Julia, Gradient descent and simplex method
- Tutorial
We continue our acquaintance with the methods of multidimensional optimization.
Further, the implementation of the method of fastest descent with the analysis of the speed of execution, as well as the implementation of the Nelder-Mead method by means of the Julia and C ++ language, is proposed.
Gradient descent method
The search for extremum is conducted in steps in the direction of the gradient (max) or anti-gradient (min). At each step in the direction of the gradient (antigradient), the movement is carried out as long as the function increases (decreases).
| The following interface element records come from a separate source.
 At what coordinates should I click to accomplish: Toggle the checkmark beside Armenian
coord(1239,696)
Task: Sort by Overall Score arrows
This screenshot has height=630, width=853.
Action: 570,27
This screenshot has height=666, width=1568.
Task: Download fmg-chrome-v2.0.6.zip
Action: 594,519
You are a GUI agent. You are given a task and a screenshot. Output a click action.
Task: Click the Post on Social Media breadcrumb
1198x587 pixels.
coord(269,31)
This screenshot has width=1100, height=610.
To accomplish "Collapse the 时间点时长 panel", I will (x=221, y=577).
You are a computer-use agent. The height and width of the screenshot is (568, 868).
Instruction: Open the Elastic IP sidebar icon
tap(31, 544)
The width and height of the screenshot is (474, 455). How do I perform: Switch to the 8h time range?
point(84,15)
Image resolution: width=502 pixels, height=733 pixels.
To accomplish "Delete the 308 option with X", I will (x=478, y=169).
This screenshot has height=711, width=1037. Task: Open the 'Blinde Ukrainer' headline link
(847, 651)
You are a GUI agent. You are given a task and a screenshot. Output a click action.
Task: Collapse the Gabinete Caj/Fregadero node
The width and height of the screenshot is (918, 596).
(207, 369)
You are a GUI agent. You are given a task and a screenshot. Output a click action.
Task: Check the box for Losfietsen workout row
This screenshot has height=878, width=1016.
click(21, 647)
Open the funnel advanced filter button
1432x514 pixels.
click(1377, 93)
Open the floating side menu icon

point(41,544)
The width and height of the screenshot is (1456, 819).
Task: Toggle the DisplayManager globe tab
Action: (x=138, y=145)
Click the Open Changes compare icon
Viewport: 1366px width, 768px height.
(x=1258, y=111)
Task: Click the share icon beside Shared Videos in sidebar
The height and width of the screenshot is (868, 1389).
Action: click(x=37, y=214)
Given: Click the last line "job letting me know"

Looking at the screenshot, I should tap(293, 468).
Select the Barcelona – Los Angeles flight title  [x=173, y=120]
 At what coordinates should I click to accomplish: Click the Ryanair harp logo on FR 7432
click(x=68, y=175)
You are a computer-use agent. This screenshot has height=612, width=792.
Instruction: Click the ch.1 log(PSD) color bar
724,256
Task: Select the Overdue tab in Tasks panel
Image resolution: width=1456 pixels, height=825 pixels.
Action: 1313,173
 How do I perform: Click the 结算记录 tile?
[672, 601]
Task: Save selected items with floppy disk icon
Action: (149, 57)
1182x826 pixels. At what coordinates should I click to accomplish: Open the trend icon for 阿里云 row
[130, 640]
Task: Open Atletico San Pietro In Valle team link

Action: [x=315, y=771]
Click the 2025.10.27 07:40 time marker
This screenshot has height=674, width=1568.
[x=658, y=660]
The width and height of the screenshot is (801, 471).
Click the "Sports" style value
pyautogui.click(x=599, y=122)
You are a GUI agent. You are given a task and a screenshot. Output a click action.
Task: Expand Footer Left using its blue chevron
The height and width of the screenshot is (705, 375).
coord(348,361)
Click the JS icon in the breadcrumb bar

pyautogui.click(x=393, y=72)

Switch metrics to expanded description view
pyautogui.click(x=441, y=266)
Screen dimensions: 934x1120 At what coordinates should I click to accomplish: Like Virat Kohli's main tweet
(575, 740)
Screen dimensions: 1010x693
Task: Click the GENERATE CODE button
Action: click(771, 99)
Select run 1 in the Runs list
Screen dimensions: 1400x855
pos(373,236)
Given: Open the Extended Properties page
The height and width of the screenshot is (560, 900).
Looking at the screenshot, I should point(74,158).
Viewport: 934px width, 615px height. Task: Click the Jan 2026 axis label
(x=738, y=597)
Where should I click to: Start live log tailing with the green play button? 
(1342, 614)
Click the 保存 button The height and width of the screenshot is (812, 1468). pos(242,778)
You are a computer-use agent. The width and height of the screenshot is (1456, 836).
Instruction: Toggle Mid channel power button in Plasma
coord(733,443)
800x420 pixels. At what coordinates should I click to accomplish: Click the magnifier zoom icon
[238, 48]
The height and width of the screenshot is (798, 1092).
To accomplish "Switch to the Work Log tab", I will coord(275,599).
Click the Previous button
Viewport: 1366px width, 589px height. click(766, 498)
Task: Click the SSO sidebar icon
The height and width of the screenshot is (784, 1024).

Follow the theory to follow the links:
- Gradient descent
- Conjugate Gradient Method
- Nelder-Mead Method
- Gradient Method Overview
- SciPy Optimization
- Overview of the main mathematical optimization methods for problems with constraints
- Nelder-Mead optimization method. Python implementation
- Zaitsev V.V. Numerical methods for physicists. Nonlinear equations and optimization
As a basis, examples from the last source were used.
The model function will choose an elliptical paraboloid and set the relief drawing function:
using Plots
plotly() # интерактивные графики
function plotter(plot_fun; low, up)
Xs = range(low[1], stop = up[1], length = 80)
Ys = range(low[2], stop = up[2], length = 80)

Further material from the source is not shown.